Art & the BibleArt & the Bible by Francis August Schaeffer
My rating: 3 of 5 stars

I have been hearing about Francis Schaeffer for the last 25 years as one of the leading theologians to come out of the Jesus Movement of the early 70s. I eventually got around to reading him. The book is a collection of two essays on art and the Bible and what is meant by ‘Christian art’. The first essay ‘Art in the Bible’ was very disappointing. But perhaps this is because I am not the target readership. It appears to be aimed at the sort of evangelical Christian who needs a Biblical mandate to do anything from riding a bike to shopping at Asda. Do we really need to have ‘proof texts’ to allow us to create art and use it in a Christian context? Apparently so, and Schaeffer has done a good job of searching the scriptures to find them. However, I remind myself that if people like Schaeffer had not gone about stating what the majority of Christians today consider to be ‘obvious’ Protestantism and the Evangelical movement might still be imaginatively impoverished. Some would say it still is, but thanks to Schaeffer perhaps not as much as it was. The second essay ‘Some Perspectives on Art’ is a lot better. It gives a framework in which art can be appreciated and judged from the perspective of the world view of the artist. He also challenges the other Evangelical preconception that the only art forms that are permissible in a church environment are the Hebrew / Jewish ones we see in the Bible.
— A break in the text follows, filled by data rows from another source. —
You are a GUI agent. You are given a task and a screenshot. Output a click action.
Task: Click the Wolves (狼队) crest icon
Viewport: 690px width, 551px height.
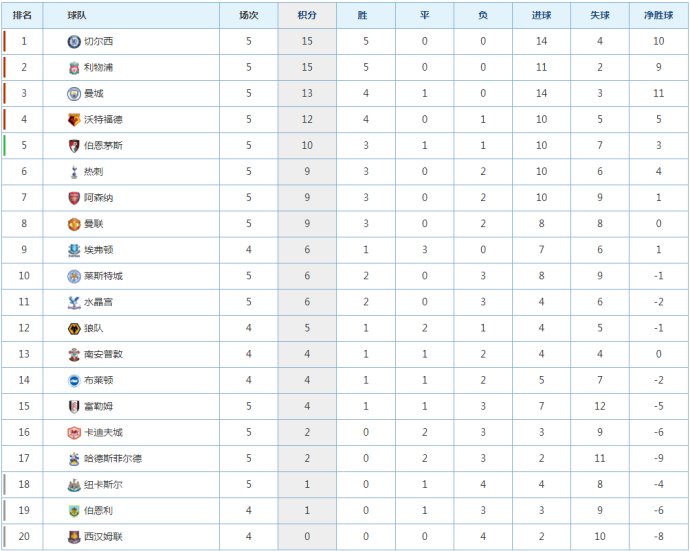tap(74, 328)
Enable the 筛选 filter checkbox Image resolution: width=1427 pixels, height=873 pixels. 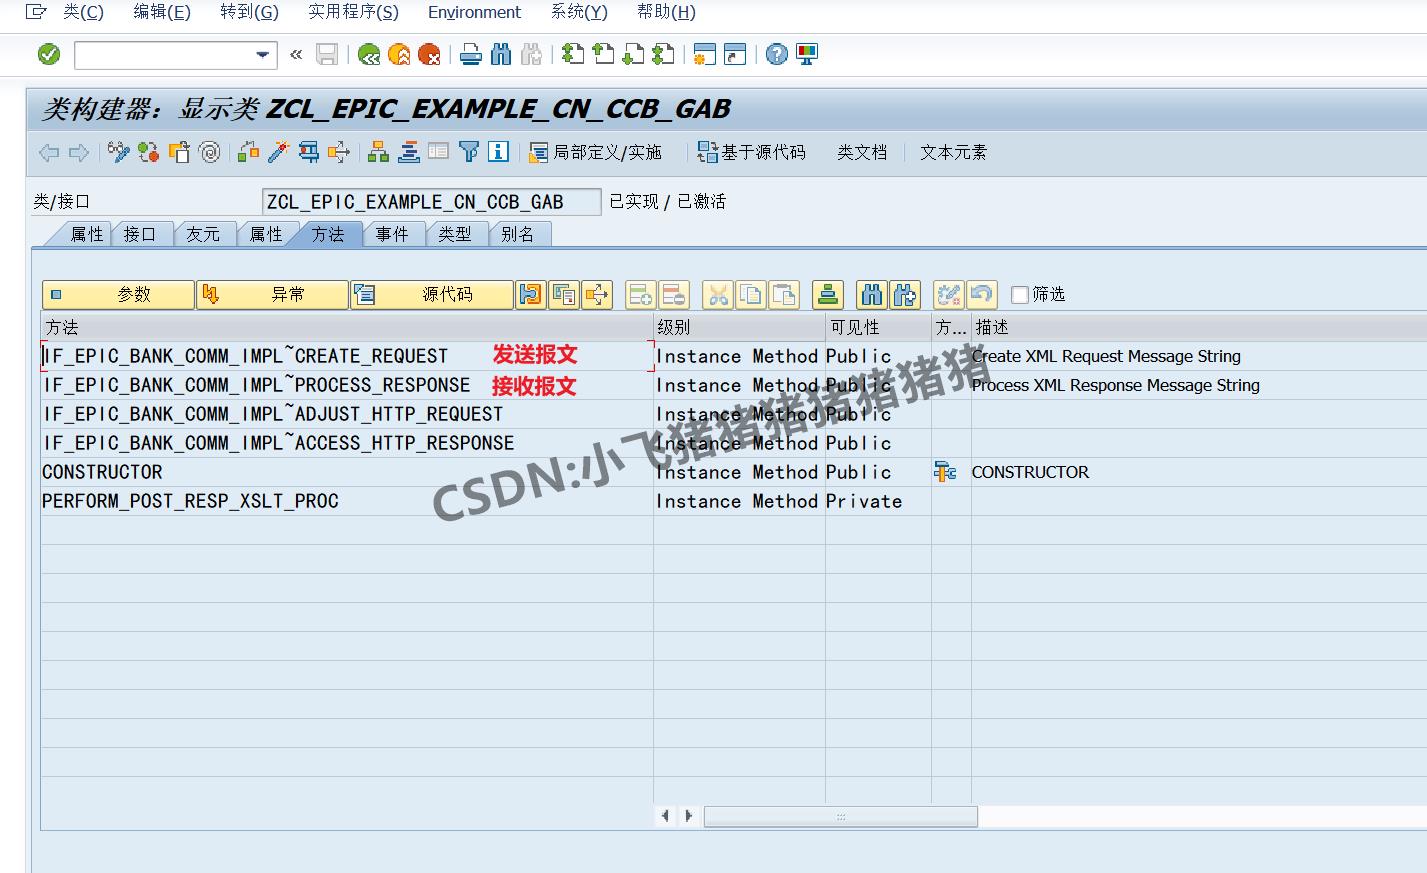click(1019, 294)
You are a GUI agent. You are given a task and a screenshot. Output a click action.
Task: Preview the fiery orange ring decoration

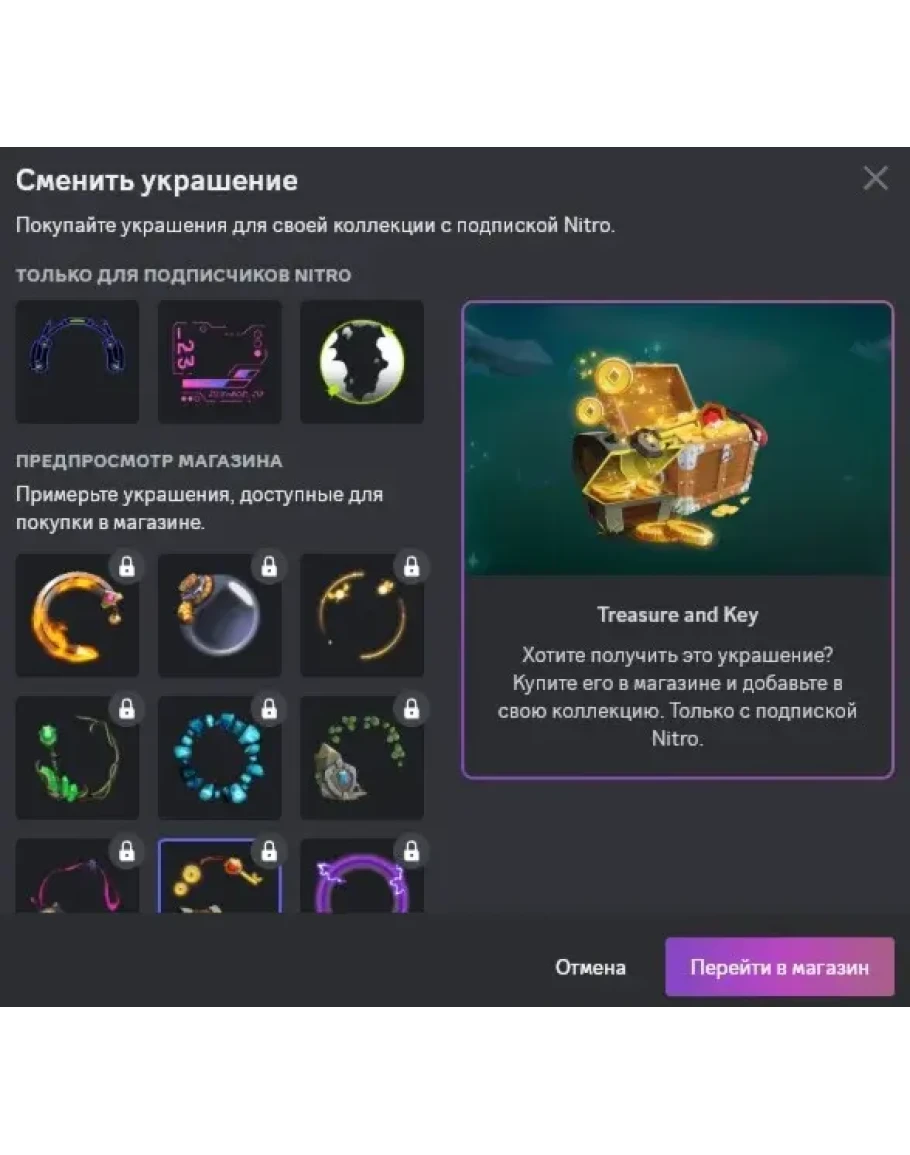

So in the 80s instead of doing the old grapevine to ‘How good and how pleasant it is’ we could, if the beat allowed it, have done the quick step or the pogo ;)There is some good stuff in this second essay for anyone interested in faith and the arts, but please be aware that it was written to Christians 40 odd years ago who needed ‘permission’ to do what we do quite naturally now. I also disagree with his emphasis on propositional art – ie ‘art with a message’. Although he says that artists are free to create art with or without a conscious message or have ‘religious’ content, his theory that an artist cannot operate independently of her world view dilutes this. I am now reading Steve Turner’s ‘Imagine’ written 28 years after Art and the Bible. Turner is a student of Schaeffer’s and I am very interested to see how his teaching has impacted the thinking of the next generation.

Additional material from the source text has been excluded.